Robert Habeck war sich der Brisanz des Ampel-Vorhabens offenbar bewusst: Im Interview mit der WAZ warnte er vor einer „Torschlusspanik“: „Niemand sollte jetzt noch schnell eine Öl- oder Gasheizung einbauen. Die fossilen Energien sind eine Sackgasse, keine Spardose“, sagte der Minister. Mittlerweile wurde das sogenannte Heizungsgesetz in einigen Punkten überarbeitet, es muss nun noch Bundestag und Bundesrat passieren.
Wärmepumpe rechne sich nach 18 Jahren: Wie das Wirtschaftsministerium auf diese Zahl kam
Wir haben das Wirtschaftsministerium (BMWK) nach den Berechnungsgrundlagen für Habecks Prognose gefragt. Pressesprecherin Susanne Ungrad antwortete uns am 24. April, man habe die „Preispfade aus dem T-45 Szenario der BMWK Langfristszenarien“ verwendet. Dieses Szenario enthält Prognosen für die Entwicklung der Öl-, Gas- und Strompreise sowie für den CO2-Preis.
Der Link zu den Berechnungen des Fraunhofer Instituts für System- und Innovationsforschung, den Ungrad uns schickte, war zeitweise nicht aufrufbar. Zu sehen waren dort Preisentwicklungen für verschiedene Energieträger sowie CO2 – die den Angaben in einem Gutachten von April 2023, das unter der Leitung von Martin Pehnt vom Institut für Energie- und Umweltforschung Heidelberg entstand, gleichen. Auf dieses wies uns Ungrad ebenfalls hin. Darin wurden verschiedene Heizkosten-Szenarien berechnet, sowohl für Gasheizungen als auch für Wärmepumpen.
Habecks Rechnung basiert auf verschiedenen Grundannahmen dazu, wie sich Preise für Wärmepumpen, Strom, Gas, Öl und CO2 über die nächsten Jahrzehnte entwickeln könnten. Über diese Annahmen haben wir uns mit Expertinnen und Experten unterhalten.

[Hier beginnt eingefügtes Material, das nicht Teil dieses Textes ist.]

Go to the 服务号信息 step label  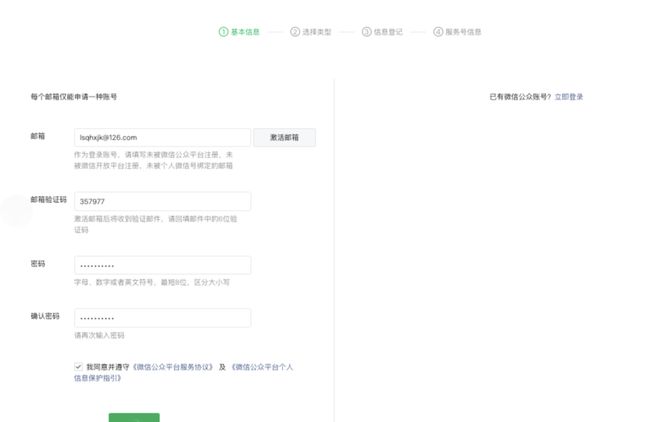(463, 32)
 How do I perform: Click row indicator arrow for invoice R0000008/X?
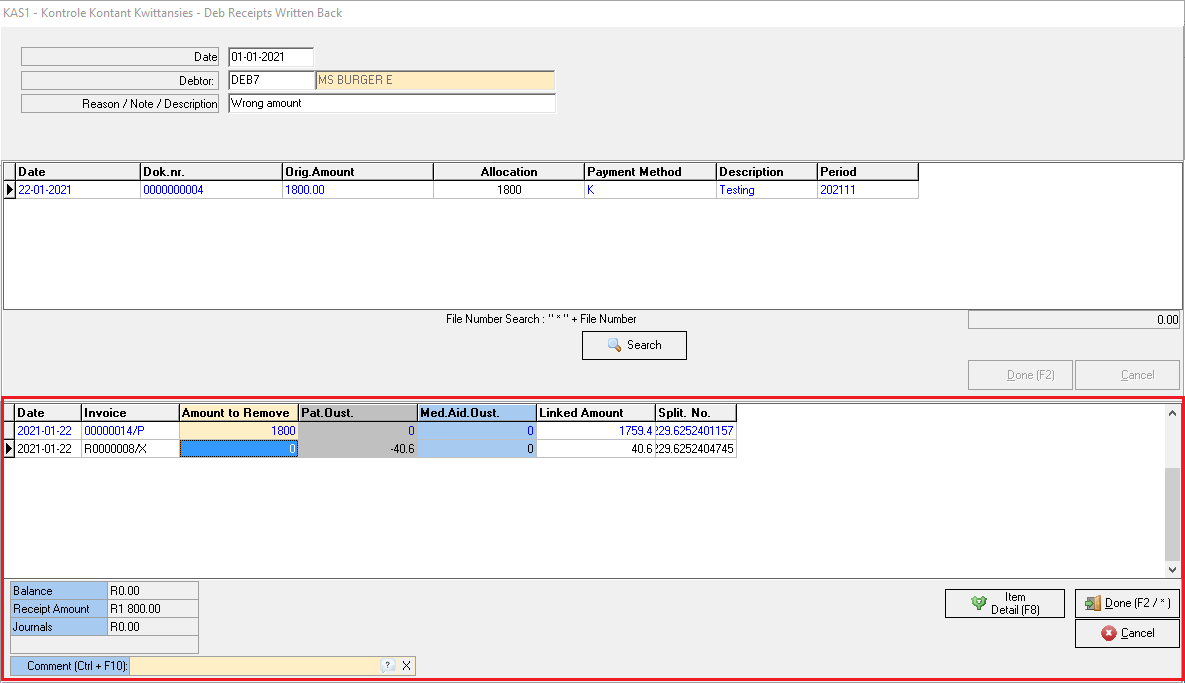click(10, 449)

Wie realistisch ist die Prognose des Ministeriums?
Die folgende Tabelle, die uns Pressesprecherin Ungrad per E-Mail zuschickte, zeigt die erwarteten Durchschnittspreise für verschiedene Energieträger über die nächsten 20 Jahre, die das Bundesministerium für Wirtschaft und Klimaschutz für seine Berechnungen nutzte:
Für die aktuelle Debatte sind der vom Ministerium kalkulierte Strompreis für Wärmepumpen (28 Cent) und der Erdgaspreis (13 Cent) besonders interessant. Denn immer wieder wird dem Einbau einer Wärmepumpe die kostengünstigere Gasheizung entgegengestellt (zum Beispiel hier und hier).

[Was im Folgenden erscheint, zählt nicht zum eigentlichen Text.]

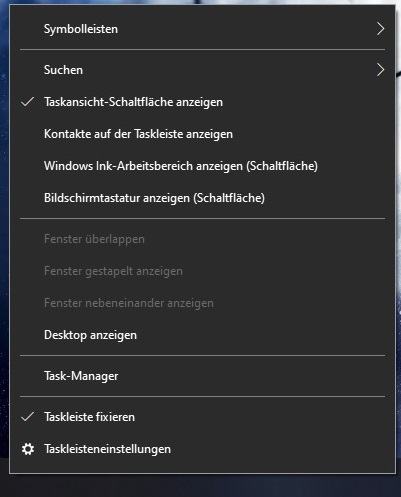Click the disabled Fenster nebeneinander anzeigen item

[202, 303]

Die 28 Cent pro Kilowattstunde Strom entsprechen dem aktuellen Beschluss der Bundesregierung, den Strompreis fürs Heizen über die Energiepreisbremse auf 28 Cent zu deckeln. Marek Miara, Experte für Wärmepumpen am Fraunhofer Institut für Solare Energiesysteme (ISE), hält diesen Preis für „nicht unwahrscheinlich“. Durch den Ausbau der erneuerbaren Energien könne er sogar noch weiter sinken. Seine Kollegin Gerda Deac, Energiesystem-Expertin am Fraunhofer Institut für System- und Innovationsforschung (ISI), auf dessen Berechnungen uns das BMWK hinwies, schreibt uns, die 28 Cent kämen zwar nicht direkt aus den Langfristszenarien des ISI, passten aber zu den dortigen Prognosen.

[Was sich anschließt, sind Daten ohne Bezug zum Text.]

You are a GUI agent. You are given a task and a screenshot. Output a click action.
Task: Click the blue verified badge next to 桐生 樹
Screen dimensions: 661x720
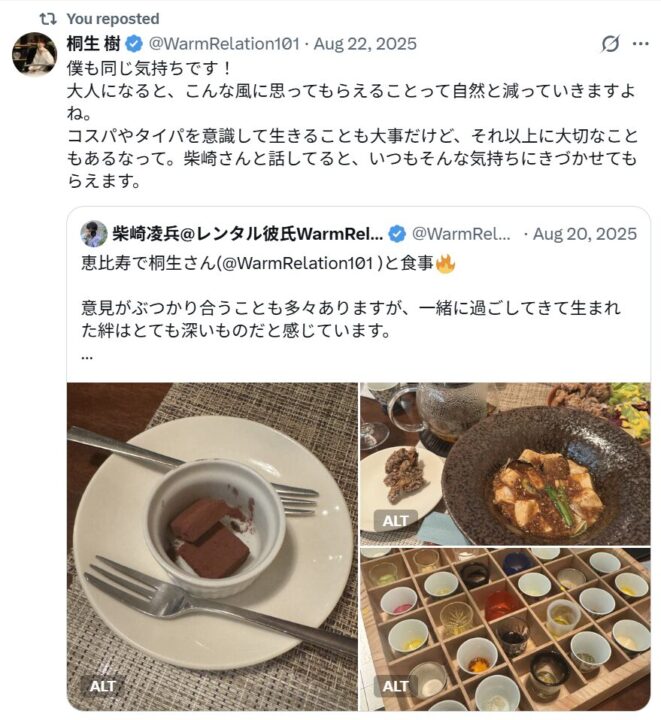pos(134,44)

Größere Fragezeichen gibt es für Miara beim Gaspreis. Der liegt laut Zeit Online aktuell bei 9,0 Cent pro Kilowattstunde (Stand: 20. Juni 2023). Bedingt durch den Ukraine-Krieg lag er im vergangenen Jahr zeitweise bei über 40 Cent. Das zeige, so Miara, dass hier eine verlässliche Prognose äußerst schwierig sei, zumal es mit der stärkeren Bepreisung von CO2 in der Zukunft weitere Einflussfaktoren gebe.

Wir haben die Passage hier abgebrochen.